Try it: A word-for-word copy of the lines below, starting at the line with "Open the list view sidebar icon" and ending at the last one, is what you should give. Omit every picture.

Screenshot grounding data:
-------
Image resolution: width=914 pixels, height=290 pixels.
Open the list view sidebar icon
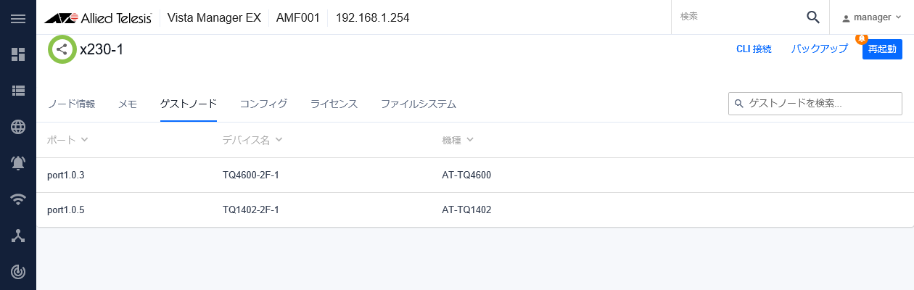click(18, 91)
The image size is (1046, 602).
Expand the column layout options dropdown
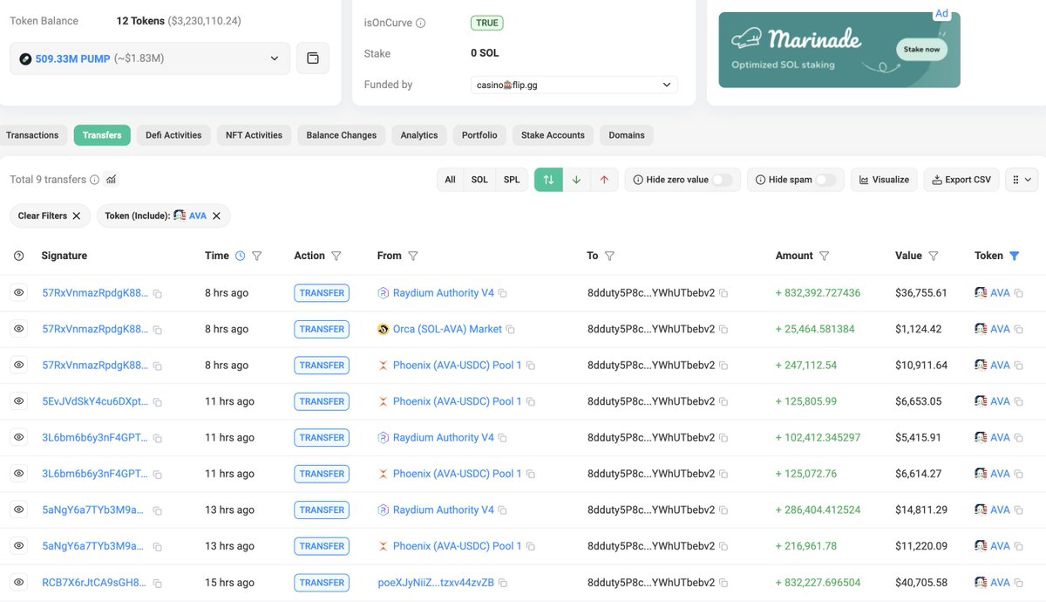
-------
Expected answer:
Open the list view sidebar icon
click(18, 91)
The image size is (1046, 602).
Expand the column layout options dropdown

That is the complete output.